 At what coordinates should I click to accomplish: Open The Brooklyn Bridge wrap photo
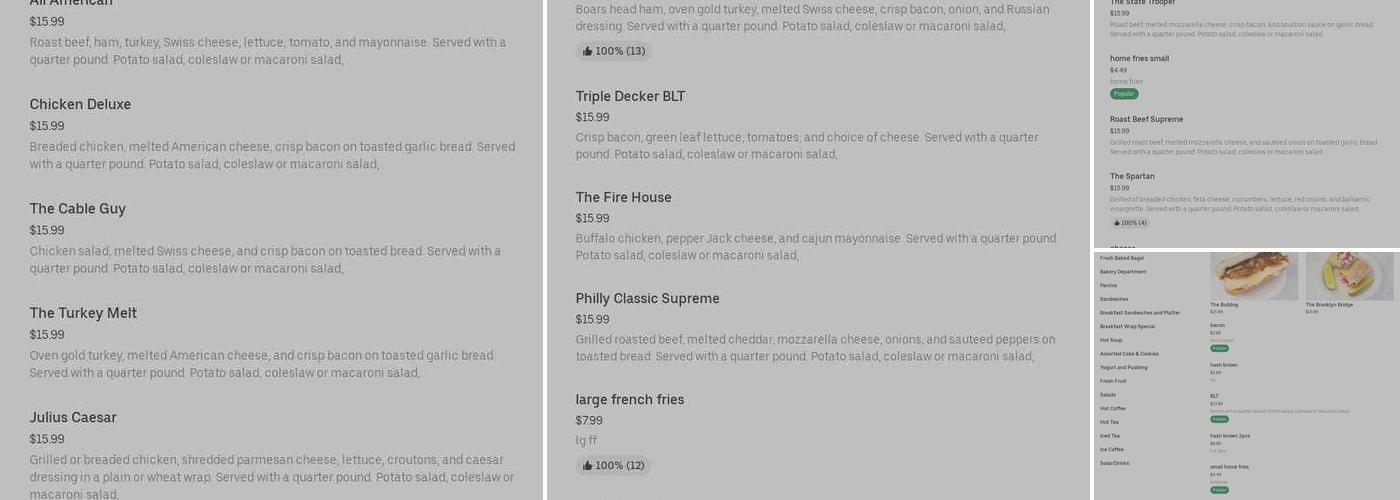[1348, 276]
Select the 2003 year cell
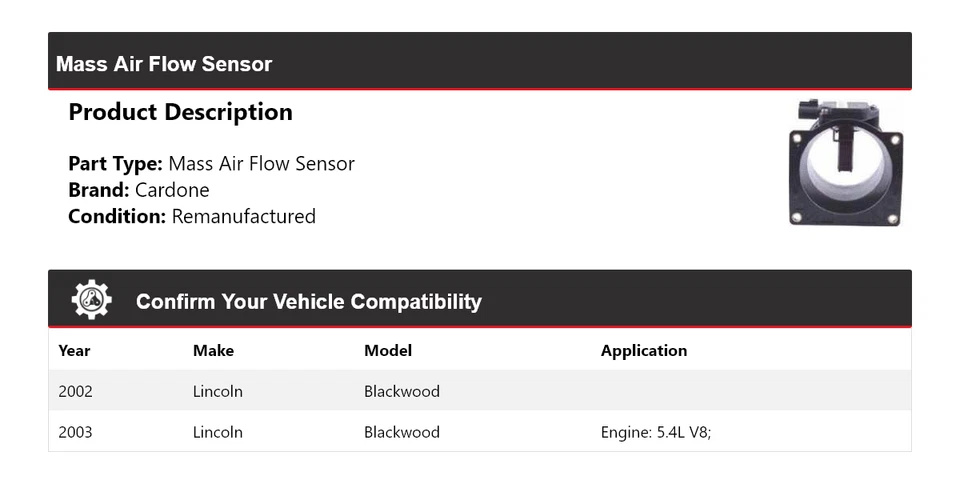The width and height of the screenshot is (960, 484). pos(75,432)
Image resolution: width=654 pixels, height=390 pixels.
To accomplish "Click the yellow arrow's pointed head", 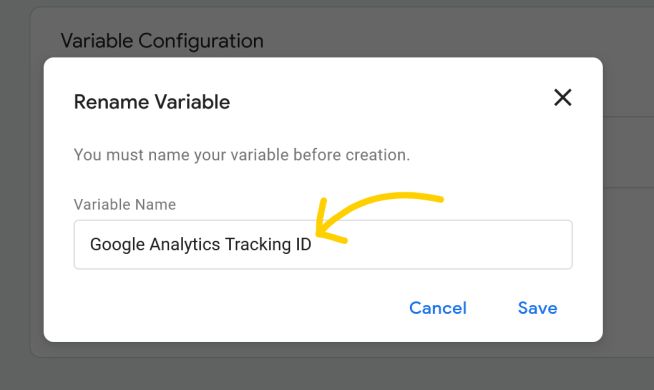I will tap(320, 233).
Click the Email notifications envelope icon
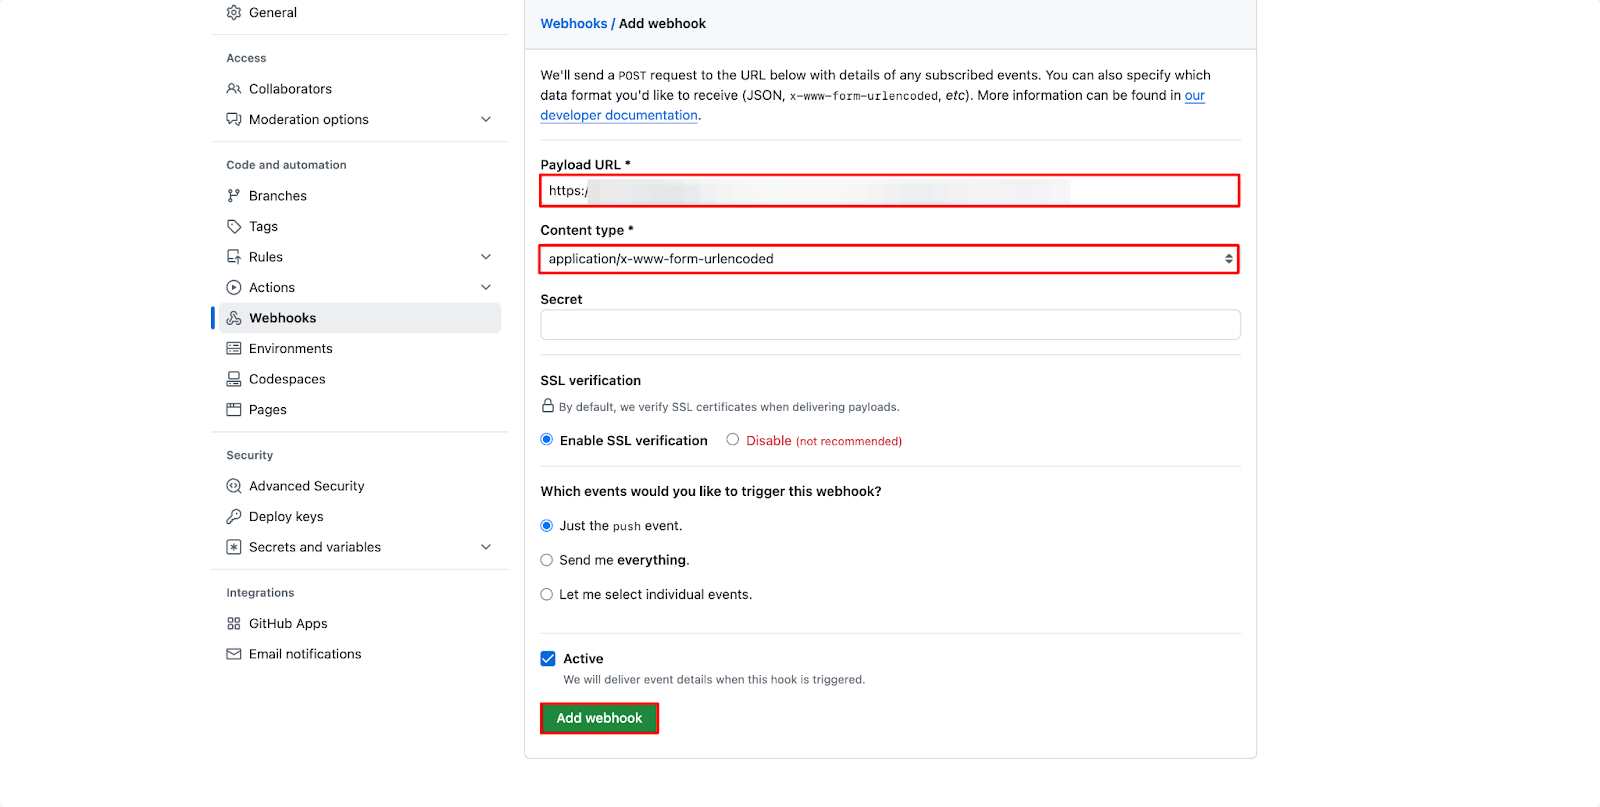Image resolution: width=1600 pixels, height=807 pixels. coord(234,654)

#####

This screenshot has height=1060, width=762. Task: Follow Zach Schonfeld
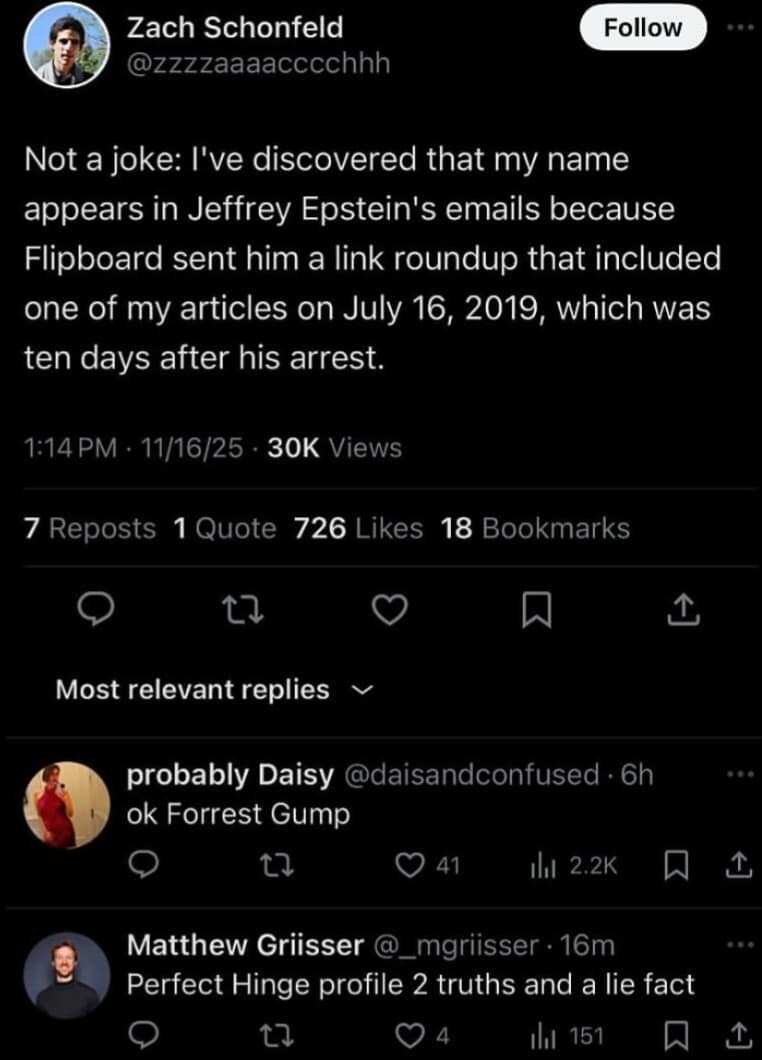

#####

Exercise prompt =
Start with the line with "At what coordinates" in the listing above and stop after the line with "Image resolution: width=654". Write out exactly the lines in that stretch and no others, without pictures.

Result for this task =
 At what coordinates should I click to accomplish: Open The Brooklyn Bridge wrap photo
[1348, 276]
Select the 2003 year cell
The width and height of the screenshot is (960, 484). pos(75,432)
Image resolution: width=654 pixels, height=390 pixels.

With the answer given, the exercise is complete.